Work request:
Below this line is a set of entries; quote exactly the lines from the line that contains "Task: Click SAVE WIDGET ASSIGNMENT" to the line that contains "Given: Click the FFMPEG path input field", both lines included.

(Dataset records)
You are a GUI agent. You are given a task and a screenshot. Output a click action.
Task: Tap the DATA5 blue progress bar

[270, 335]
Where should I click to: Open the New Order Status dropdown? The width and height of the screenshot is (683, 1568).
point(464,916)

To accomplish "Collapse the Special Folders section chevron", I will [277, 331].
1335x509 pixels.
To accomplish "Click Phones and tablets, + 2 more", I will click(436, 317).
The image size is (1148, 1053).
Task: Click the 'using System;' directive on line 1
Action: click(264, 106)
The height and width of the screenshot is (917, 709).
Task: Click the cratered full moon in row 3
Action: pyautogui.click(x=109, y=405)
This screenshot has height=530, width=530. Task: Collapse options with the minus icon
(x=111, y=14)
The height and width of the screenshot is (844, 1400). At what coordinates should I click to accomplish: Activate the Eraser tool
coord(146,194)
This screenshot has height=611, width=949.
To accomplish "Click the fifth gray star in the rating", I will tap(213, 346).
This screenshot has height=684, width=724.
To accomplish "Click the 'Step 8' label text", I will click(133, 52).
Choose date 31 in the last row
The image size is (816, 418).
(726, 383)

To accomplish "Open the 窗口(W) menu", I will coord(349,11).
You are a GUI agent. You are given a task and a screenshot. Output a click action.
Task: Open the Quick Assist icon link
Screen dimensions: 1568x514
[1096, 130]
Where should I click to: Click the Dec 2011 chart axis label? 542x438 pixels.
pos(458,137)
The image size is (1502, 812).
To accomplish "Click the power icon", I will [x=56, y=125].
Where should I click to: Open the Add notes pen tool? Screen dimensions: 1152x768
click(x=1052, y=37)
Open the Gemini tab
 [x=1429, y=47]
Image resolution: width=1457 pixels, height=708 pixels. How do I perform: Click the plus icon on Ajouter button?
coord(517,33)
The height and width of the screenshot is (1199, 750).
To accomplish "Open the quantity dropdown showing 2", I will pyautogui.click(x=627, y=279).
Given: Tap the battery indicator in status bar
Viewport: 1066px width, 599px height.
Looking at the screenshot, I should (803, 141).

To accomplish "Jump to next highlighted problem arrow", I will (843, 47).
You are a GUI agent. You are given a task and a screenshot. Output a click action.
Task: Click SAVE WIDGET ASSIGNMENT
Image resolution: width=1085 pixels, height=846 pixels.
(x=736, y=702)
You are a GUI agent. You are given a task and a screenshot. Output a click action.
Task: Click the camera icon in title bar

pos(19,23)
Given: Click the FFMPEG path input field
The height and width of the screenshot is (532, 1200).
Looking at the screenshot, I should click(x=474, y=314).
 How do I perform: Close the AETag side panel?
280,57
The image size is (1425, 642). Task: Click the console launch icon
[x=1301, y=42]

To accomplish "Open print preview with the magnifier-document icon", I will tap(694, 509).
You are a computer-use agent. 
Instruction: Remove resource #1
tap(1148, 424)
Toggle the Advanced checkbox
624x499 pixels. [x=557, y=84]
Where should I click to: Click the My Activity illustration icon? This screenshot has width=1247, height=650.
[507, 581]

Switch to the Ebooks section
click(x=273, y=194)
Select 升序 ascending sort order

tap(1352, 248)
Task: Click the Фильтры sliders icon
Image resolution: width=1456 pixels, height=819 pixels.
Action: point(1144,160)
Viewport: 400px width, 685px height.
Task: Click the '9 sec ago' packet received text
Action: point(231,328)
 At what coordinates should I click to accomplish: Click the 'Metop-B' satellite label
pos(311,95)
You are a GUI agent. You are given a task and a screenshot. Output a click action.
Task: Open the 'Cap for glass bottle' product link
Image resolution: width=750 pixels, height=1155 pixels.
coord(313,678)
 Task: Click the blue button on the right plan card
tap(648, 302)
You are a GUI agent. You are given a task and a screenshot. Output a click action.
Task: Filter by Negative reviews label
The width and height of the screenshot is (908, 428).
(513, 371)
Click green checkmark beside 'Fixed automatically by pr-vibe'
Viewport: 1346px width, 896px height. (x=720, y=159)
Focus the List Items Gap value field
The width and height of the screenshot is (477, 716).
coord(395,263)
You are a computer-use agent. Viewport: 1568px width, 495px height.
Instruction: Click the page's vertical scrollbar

Reply:
Task: Click SAVE WIDGET ASSIGNMENT
Image resolution: width=1085 pixels, height=846 pixels.
(x=736, y=702)
You are a GUI agent. You are given a task and a screenshot. Output a click action.
Task: Click the camera icon in title bar

pos(19,23)
Given: Click the FFMPEG path input field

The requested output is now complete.